• _DESCRIPTION OF THE TASK_: Please extract every line of the listing below and reproduce each one verbatim.

Pixel coordinate grounding data
§ §
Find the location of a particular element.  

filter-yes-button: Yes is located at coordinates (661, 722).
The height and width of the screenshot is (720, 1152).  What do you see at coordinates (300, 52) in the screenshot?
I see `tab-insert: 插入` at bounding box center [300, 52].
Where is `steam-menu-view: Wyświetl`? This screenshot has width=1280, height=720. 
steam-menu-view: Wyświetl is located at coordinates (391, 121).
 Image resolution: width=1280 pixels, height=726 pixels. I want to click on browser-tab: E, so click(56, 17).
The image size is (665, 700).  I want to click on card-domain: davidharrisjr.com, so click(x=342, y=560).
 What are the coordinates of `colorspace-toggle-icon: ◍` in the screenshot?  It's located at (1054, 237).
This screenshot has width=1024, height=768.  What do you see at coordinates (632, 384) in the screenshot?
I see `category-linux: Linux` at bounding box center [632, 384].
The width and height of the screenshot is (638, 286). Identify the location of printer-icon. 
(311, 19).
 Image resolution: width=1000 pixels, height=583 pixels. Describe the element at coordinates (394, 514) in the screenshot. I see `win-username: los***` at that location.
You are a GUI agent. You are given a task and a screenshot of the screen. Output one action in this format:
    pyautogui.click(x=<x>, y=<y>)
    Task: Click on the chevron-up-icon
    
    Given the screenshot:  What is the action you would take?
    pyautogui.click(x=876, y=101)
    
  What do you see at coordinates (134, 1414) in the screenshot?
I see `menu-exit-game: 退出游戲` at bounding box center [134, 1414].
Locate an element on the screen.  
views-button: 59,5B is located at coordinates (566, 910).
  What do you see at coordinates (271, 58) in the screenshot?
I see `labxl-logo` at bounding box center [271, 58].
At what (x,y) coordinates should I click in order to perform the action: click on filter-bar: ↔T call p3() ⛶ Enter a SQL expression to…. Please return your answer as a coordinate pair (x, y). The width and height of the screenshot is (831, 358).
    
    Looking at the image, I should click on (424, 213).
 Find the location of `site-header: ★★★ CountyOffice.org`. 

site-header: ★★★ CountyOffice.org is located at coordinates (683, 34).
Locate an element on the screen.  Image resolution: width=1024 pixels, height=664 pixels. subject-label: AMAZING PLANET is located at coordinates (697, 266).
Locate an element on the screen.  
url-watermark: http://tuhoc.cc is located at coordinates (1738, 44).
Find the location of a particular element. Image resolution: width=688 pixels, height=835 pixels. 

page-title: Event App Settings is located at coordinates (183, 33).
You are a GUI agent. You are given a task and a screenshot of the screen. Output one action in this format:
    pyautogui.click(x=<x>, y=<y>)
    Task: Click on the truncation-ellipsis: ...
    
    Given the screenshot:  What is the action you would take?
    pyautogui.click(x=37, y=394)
§ §
• _PROBLEM SOLUTION_:
Find the location of a particular element.  

filter-yes-button: Yes is located at coordinates (661, 722).
The height and width of the screenshot is (720, 1152).  What do you see at coordinates (300, 52) in the screenshot?
I see `tab-insert: 插入` at bounding box center [300, 52].
Where is `steam-menu-view: Wyświetl`? This screenshot has width=1280, height=720. 
steam-menu-view: Wyświetl is located at coordinates (391, 121).
 Image resolution: width=1280 pixels, height=726 pixels. I want to click on browser-tab: E, so click(56, 17).
The image size is (665, 700).  I want to click on card-domain: davidharrisjr.com, so click(x=342, y=560).
 What are the coordinates of `colorspace-toggle-icon: ◍` in the screenshot?  It's located at (1054, 237).
This screenshot has width=1024, height=768.  What do you see at coordinates (632, 384) in the screenshot?
I see `category-linux: Linux` at bounding box center [632, 384].
The width and height of the screenshot is (638, 286). Identify the location of printer-icon. 
(311, 19).
 Image resolution: width=1000 pixels, height=583 pixels. Describe the element at coordinates (394, 514) in the screenshot. I see `win-username: los***` at that location.
You are a GUI agent. You are given a task and a screenshot of the screen. Output one action in this format:
    pyautogui.click(x=<x>, y=<y>)
    Task: Click on the chevron-up-icon
    
    Given the screenshot:  What is the action you would take?
    pyautogui.click(x=876, y=101)
    
  What do you see at coordinates (134, 1414) in the screenshot?
I see `menu-exit-game: 退出游戲` at bounding box center [134, 1414].
Locate an element on the screen.  
views-button: 59,5B is located at coordinates (566, 910).
  What do you see at coordinates (271, 58) in the screenshot?
I see `labxl-logo` at bounding box center [271, 58].
At what (x,y) coordinates should I click in order to perform the action: click on filter-bar: ↔T call p3() ⛶ Enter a SQL expression to…. Please return your answer as a coordinate pair (x, y). The width and height of the screenshot is (831, 358).
    
    Looking at the image, I should click on (424, 213).
 Find the location of `site-header: ★★★ CountyOffice.org`. 

site-header: ★★★ CountyOffice.org is located at coordinates (683, 34).
Locate an element on the screen.  Image resolution: width=1024 pixels, height=664 pixels. subject-label: AMAZING PLANET is located at coordinates (697, 266).
Locate an element on the screen.  
url-watermark: http://tuhoc.cc is located at coordinates (1738, 44).
Find the location of a particular element. Image resolution: width=688 pixels, height=835 pixels. 

page-title: Event App Settings is located at coordinates (183, 33).
You are a GUI agent. You are given a task and a screenshot of the screen. Output one action in this format:
    pyautogui.click(x=<x>, y=<y>)
    Task: Click on the truncation-ellipsis: ...
    
    Given the screenshot:  What is the action you would take?
    pyautogui.click(x=37, y=394)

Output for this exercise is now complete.